Reciting Shehechiyanu on Joyous Occasions Not Mentioned in Shulchan Aruch


Toronto, Canada

What are your thoughts about saying shehechiyanu for occasions not mentioned in Shulchan Aruch? For example, can it be recited by parents at shul for the 3rd birthday of a child whose wimpel will be used for gelilah. What about other lifecycle events such as benei mitzvah, or weddings?

There’s certainly simchat ha’lev, which SA OH 223:4 says is the underlying basis for making the berakhah, but on the other hand, are we makpidim (particular) not to extend the berakhah into other experiences?

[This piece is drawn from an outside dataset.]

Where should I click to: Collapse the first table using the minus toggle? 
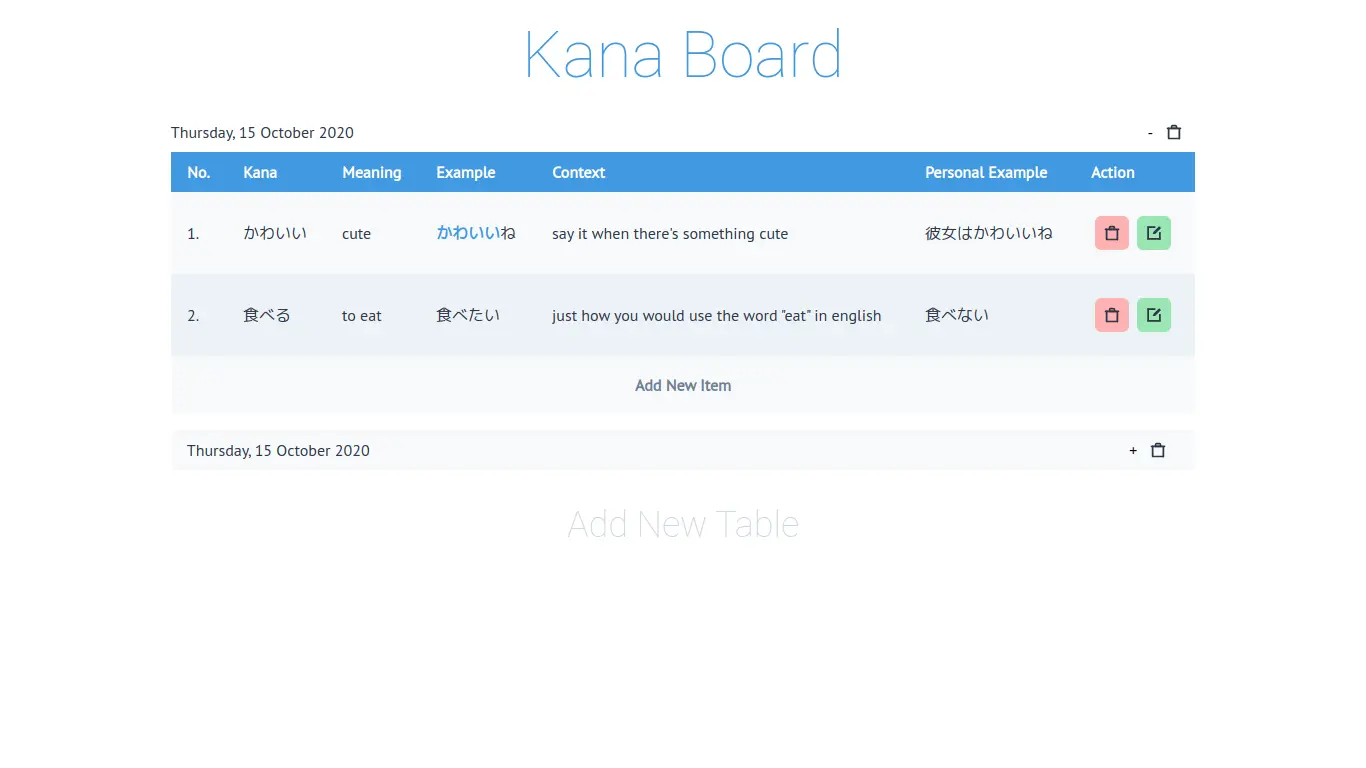(x=1149, y=131)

The first big question here is weddings. Why is there no standard practice of shehechiyanu, given that it is clearly a time of joy?

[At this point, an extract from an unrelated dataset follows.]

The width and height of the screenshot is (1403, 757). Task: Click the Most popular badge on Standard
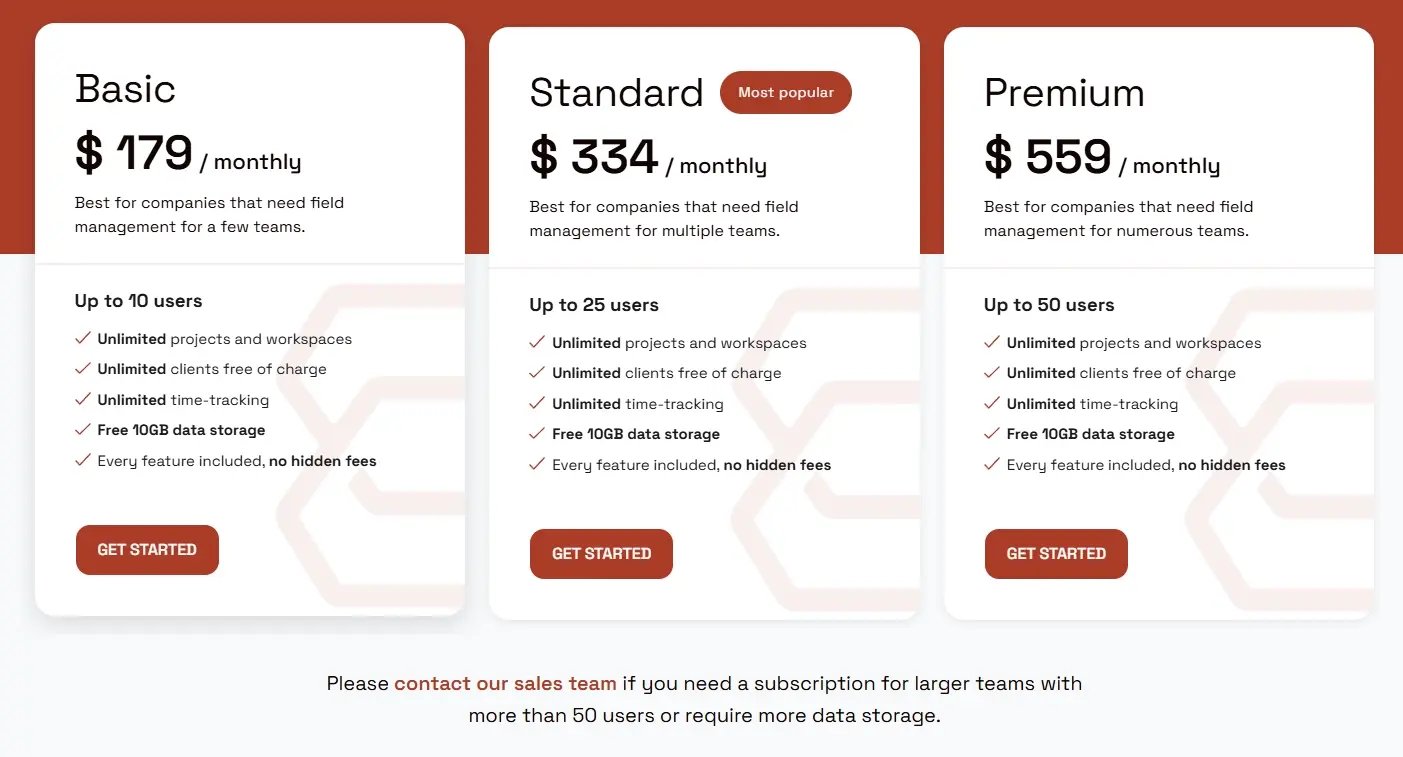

My general take has been that the sheva brakhot are an expanded and more specific version of shehechiyanu, so there is no place for the more generic one. However, it has occurred to me that in the past weddings might have been more financial, and societal arrangements without as much simcha, so maybe the association with simcha is more pronounced nowadays. In the end, though, I do not believe that that is a sufficient explanation of why there is no shehechiyanu. Nissuin is always defined as a time of simcha in multiple areas of halakha (see for example – אין מערבין שמחה בשמחה, לשמח חתן וכלה, אין נושאים נשים ימי הספירה, וכו.) Therefore, I believe the reason for omitting shehechiyanu is that Sheva Brakhot essentially embody an intensified form of shehechiyanu, rendering the more generic version redundant.

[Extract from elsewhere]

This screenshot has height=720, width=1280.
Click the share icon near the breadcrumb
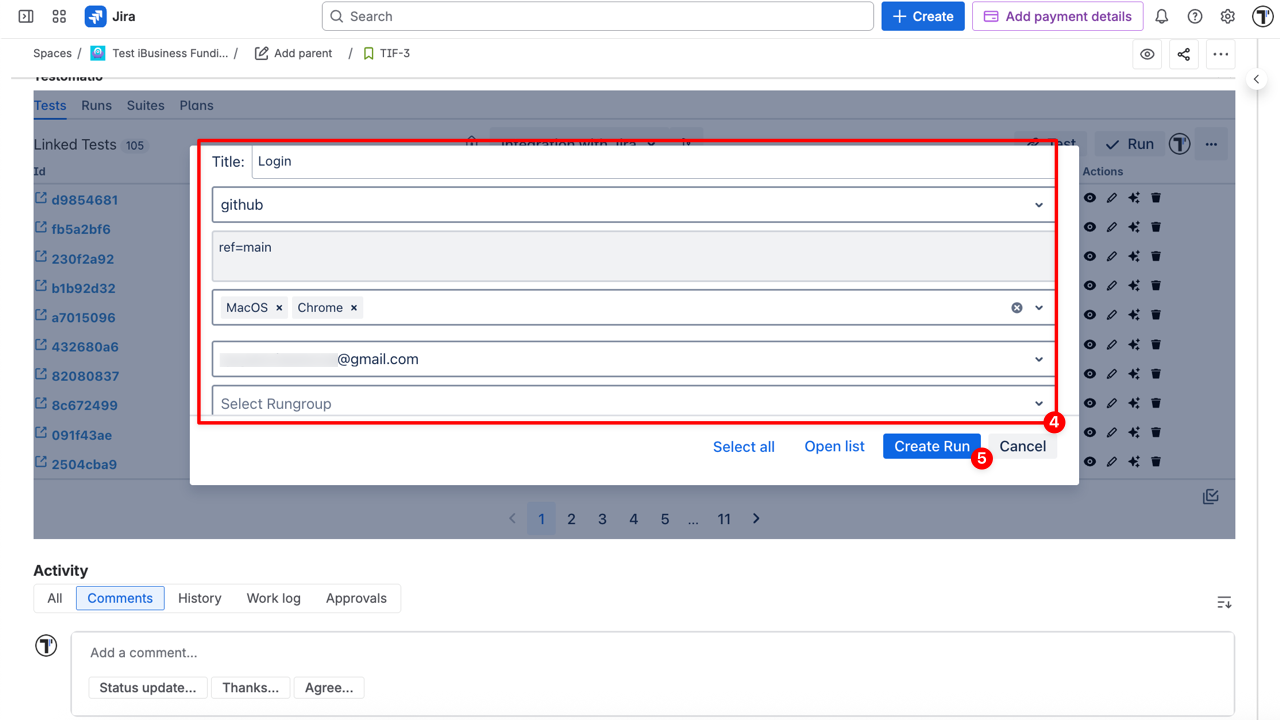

As to other occasions – the general practice is
not to recite shehechiyanu for the occasions you mention. I think it is less (or not only) because it is not written in Shulchan Aruch, but also because these birthdays happen automatically, and there is no particular simcha of “Thank God we have finally arrived at this time.” There are achronim who discuss making a shehechiyanu for a person’s 60th or 70th birthday (some say to play it safe and have a new fruit / new suit; others do not require this) – but that is because that is (or was) considered to be a major accomplishment that could not be taken for granted. (See Kaf HaChayim 223:29 and Chavot Yair, 70).

The difference between birthdays of these ages and 3rd year birthdays or bat/bar mitzvah makes a lot of sense to me, so – without a new fruit, etc. – I would not make a berakha on those occasions unless there was a particularly strong felt sense of simcha. See the Bach (OH 29 end) who writes that because it is about simchat ha’lev it can be made even when there is some sense of this simcha – which allows for perhaps greater leniency.